Copy the following data word for word, keeping every line in its original order.
-- start of MATERIAL FOR THIS EXERCISE --
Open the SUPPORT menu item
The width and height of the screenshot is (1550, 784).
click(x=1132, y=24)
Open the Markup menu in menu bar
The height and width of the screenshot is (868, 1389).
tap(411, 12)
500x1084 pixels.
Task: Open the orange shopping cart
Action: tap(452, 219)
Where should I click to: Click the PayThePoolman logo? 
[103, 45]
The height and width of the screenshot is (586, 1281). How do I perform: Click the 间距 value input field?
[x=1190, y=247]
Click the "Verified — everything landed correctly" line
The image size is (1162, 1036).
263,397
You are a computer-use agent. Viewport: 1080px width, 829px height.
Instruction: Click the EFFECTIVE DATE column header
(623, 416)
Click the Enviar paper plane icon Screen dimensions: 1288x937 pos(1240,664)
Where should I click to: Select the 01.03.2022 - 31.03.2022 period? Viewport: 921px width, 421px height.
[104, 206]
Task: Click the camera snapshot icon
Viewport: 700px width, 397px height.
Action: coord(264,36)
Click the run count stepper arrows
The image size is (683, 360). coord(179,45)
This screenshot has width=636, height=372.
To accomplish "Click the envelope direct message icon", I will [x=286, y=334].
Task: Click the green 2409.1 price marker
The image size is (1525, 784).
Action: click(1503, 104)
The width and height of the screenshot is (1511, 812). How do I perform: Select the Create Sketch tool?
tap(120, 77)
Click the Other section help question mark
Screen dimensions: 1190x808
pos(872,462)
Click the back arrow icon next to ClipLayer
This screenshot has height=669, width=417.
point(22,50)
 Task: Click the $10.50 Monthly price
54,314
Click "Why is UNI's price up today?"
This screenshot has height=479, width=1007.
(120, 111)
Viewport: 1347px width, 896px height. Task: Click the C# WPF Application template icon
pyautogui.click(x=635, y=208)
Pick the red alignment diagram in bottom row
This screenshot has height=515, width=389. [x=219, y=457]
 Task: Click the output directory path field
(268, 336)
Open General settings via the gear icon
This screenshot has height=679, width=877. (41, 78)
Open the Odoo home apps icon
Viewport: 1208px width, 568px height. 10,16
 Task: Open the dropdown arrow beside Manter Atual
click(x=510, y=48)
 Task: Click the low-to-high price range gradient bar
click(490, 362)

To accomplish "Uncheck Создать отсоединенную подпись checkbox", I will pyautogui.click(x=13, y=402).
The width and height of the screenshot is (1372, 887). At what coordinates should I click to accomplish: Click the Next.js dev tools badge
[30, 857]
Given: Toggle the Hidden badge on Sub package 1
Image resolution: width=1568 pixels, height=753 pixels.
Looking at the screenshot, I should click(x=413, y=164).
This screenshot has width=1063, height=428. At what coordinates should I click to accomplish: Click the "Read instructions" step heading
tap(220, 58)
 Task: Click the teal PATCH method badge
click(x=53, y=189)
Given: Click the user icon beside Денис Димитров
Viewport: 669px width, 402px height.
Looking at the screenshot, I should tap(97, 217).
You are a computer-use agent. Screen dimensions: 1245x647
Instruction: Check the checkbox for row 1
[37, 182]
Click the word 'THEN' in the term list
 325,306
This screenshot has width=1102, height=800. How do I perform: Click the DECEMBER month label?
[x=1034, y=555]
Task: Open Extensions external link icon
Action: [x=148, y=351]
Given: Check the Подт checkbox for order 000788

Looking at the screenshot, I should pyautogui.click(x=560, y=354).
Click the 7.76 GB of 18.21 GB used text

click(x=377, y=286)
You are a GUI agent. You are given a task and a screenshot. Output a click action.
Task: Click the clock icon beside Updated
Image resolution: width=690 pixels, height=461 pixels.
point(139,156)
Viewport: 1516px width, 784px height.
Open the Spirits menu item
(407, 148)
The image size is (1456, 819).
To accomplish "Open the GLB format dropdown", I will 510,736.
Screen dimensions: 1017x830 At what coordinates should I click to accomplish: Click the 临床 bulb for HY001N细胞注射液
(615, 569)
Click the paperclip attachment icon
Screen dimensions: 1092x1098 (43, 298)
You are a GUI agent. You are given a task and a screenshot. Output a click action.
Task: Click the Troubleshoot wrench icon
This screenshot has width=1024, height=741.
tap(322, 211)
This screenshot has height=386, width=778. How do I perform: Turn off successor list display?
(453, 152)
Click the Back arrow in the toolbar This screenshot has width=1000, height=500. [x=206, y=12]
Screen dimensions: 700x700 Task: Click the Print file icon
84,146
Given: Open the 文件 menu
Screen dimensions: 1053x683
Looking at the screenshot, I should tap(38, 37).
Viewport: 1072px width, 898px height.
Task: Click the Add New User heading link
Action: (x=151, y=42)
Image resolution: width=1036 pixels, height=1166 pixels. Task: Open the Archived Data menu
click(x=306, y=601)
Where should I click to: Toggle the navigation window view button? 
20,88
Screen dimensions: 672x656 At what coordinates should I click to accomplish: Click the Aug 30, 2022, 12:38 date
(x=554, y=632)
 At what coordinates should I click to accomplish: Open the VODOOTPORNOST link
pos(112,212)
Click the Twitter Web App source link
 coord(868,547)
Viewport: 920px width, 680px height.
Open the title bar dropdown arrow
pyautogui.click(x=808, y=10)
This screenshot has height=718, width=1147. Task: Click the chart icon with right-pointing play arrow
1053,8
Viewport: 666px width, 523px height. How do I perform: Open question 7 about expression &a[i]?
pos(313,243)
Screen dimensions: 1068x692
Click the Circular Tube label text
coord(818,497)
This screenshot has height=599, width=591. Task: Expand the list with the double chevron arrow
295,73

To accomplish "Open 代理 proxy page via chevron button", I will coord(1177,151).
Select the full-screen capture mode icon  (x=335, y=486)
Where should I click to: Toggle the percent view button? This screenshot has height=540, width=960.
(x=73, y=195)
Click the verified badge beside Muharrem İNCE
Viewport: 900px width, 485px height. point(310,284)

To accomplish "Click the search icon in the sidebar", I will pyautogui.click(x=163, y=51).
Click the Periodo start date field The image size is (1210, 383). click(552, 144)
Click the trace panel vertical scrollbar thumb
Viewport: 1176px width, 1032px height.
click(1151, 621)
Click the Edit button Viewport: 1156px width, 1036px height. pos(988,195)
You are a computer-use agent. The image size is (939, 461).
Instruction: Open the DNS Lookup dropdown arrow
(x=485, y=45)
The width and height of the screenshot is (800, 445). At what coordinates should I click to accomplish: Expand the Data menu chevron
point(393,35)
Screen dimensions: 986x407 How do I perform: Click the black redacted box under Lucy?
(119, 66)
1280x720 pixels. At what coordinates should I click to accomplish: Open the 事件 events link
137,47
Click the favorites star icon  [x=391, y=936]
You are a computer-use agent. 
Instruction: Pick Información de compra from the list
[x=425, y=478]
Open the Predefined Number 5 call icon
-- end of MATERIAL FOR THIS EXERCISE --
REPLY TO THE EXERCISE:
Open the SUPPORT menu item
The width and height of the screenshot is (1550, 784).
click(x=1132, y=24)
Open the Markup menu in menu bar
The height and width of the screenshot is (868, 1389).
tap(411, 12)
500x1084 pixels.
Task: Open the orange shopping cart
Action: tap(452, 219)
Where should I click to: Click the PayThePoolman logo? 
[103, 45]
The height and width of the screenshot is (586, 1281). How do I perform: Click the 间距 value input field?
[x=1190, y=247]
Click the "Verified — everything landed correctly" line
The image size is (1162, 1036).
263,397
You are a computer-use agent. Viewport: 1080px width, 829px height.
Instruction: Click the EFFECTIVE DATE column header
(623, 416)
Click the Enviar paper plane icon Screen dimensions: 1288x937 pos(1240,664)
Where should I click to: Select the 01.03.2022 - 31.03.2022 period? Viewport: 921px width, 421px height.
[104, 206]
Task: Click the camera snapshot icon
Viewport: 700px width, 397px height.
Action: coord(264,36)
Click the run count stepper arrows
The image size is (683, 360). coord(179,45)
This screenshot has width=636, height=372.
To accomplish "Click the envelope direct message icon", I will [x=286, y=334].
Task: Click the green 2409.1 price marker
The image size is (1525, 784).
Action: click(1503, 104)
The width and height of the screenshot is (1511, 812). How do I perform: Select the Create Sketch tool?
tap(120, 77)
Click the Other section help question mark
Screen dimensions: 1190x808
pos(872,462)
Click the back arrow icon next to ClipLayer
This screenshot has height=669, width=417.
point(22,50)
 Task: Click the $10.50 Monthly price
54,314
Click "Why is UNI's price up today?"
This screenshot has height=479, width=1007.
(120, 111)
Viewport: 1347px width, 896px height. Task: Click the C# WPF Application template icon
pyautogui.click(x=635, y=208)
Pick the red alignment diagram in bottom row
This screenshot has height=515, width=389. [x=219, y=457]
 Task: Click the output directory path field
(268, 336)
Open General settings via the gear icon
This screenshot has height=679, width=877. (41, 78)
Open the Odoo home apps icon
Viewport: 1208px width, 568px height. 10,16
 Task: Open the dropdown arrow beside Manter Atual
click(x=510, y=48)
 Task: Click the low-to-high price range gradient bar
click(490, 362)

To accomplish "Uncheck Создать отсоединенную подпись checkbox", I will pyautogui.click(x=13, y=402).
The width and height of the screenshot is (1372, 887). At what coordinates should I click to accomplish: Click the Next.js dev tools badge
[30, 857]
Given: Toggle the Hidden badge on Sub package 1
Image resolution: width=1568 pixels, height=753 pixels.
Looking at the screenshot, I should click(x=413, y=164).
This screenshot has width=1063, height=428. At what coordinates should I click to accomplish: Click the "Read instructions" step heading
tap(220, 58)
 Task: Click the teal PATCH method badge
click(x=53, y=189)
Given: Click the user icon beside Денис Димитров
Viewport: 669px width, 402px height.
Looking at the screenshot, I should tap(97, 217).
You are a computer-use agent. Screen dimensions: 1245x647
Instruction: Check the checkbox for row 1
[37, 182]
Click the word 'THEN' in the term list
 325,306
This screenshot has width=1102, height=800. How do I perform: Click the DECEMBER month label?
[x=1034, y=555]
Task: Open Extensions external link icon
Action: [x=148, y=351]
Given: Check the Подт checkbox for order 000788

Looking at the screenshot, I should pyautogui.click(x=560, y=354).
Click the 7.76 GB of 18.21 GB used text

click(x=377, y=286)
You are a GUI agent. You are given a task and a screenshot. Output a click action.
Task: Click the clock icon beside Updated
Image resolution: width=690 pixels, height=461 pixels.
point(139,156)
Viewport: 1516px width, 784px height.
Open the Spirits menu item
(407, 148)
The image size is (1456, 819).
To accomplish "Open the GLB format dropdown", I will 510,736.
Screen dimensions: 1017x830 At what coordinates should I click to accomplish: Click the 临床 bulb for HY001N细胞注射液
(615, 569)
Click the paperclip attachment icon
Screen dimensions: 1092x1098 (43, 298)
You are a GUI agent. You are given a task and a screenshot. Output a click action.
Task: Click the Troubleshoot wrench icon
This screenshot has width=1024, height=741.
tap(322, 211)
This screenshot has height=386, width=778. How do I perform: Turn off successor list display?
(453, 152)
Click the Back arrow in the toolbar This screenshot has width=1000, height=500. [x=206, y=12]
Screen dimensions: 700x700 Task: Click the Print file icon
84,146
Given: Open the 文件 menu
Screen dimensions: 1053x683
Looking at the screenshot, I should tap(38, 37).
Viewport: 1072px width, 898px height.
Task: Click the Add New User heading link
Action: (x=151, y=42)
Image resolution: width=1036 pixels, height=1166 pixels. Task: Open the Archived Data menu
click(x=306, y=601)
Where should I click to: Toggle the navigation window view button? 
20,88
Screen dimensions: 672x656 At what coordinates should I click to accomplish: Click the Aug 30, 2022, 12:38 date
(x=554, y=632)
 At what coordinates should I click to accomplish: Open the VODOOTPORNOST link
pos(112,212)
Click the Twitter Web App source link
 coord(868,547)
Viewport: 920px width, 680px height.
Open the title bar dropdown arrow
pyautogui.click(x=808, y=10)
This screenshot has height=718, width=1147. Task: Click the chart icon with right-pointing play arrow
1053,8
Viewport: 666px width, 523px height. How do I perform: Open question 7 about expression &a[i]?
pos(313,243)
Screen dimensions: 1068x692
Click the Circular Tube label text
coord(818,497)
This screenshot has height=599, width=591. Task: Expand the list with the double chevron arrow
295,73

To accomplish "Open 代理 proxy page via chevron button", I will coord(1177,151).
Select the full-screen capture mode icon  (x=335, y=486)
Where should I click to: Toggle the percent view button? This screenshot has height=540, width=960.
(x=73, y=195)
Click the verified badge beside Muharrem İNCE
Viewport: 900px width, 485px height. point(310,284)

To accomplish "Click the search icon in the sidebar", I will pyautogui.click(x=163, y=51).
Click the Periodo start date field The image size is (1210, 383). click(552, 144)
Click the trace panel vertical scrollbar thumb
Viewport: 1176px width, 1032px height.
click(1151, 621)
Click the Edit button Viewport: 1156px width, 1036px height. pos(988,195)
You are a computer-use agent. The image size is (939, 461).
Instruction: Open the DNS Lookup dropdown arrow
(x=485, y=45)
The width and height of the screenshot is (800, 445). At what coordinates should I click to accomplish: Expand the Data menu chevron
point(393,35)
Screen dimensions: 986x407 How do I perform: Click the black redacted box under Lucy?
(119, 66)
1280x720 pixels. At what coordinates should I click to accomplish: Open the 事件 events link
137,47
Click the favorites star icon  [x=391, y=936]
You are a computer-use agent. 
Instruction: Pick Información de compra from the list
[x=425, y=478]
Open the Predefined Number 5 call icon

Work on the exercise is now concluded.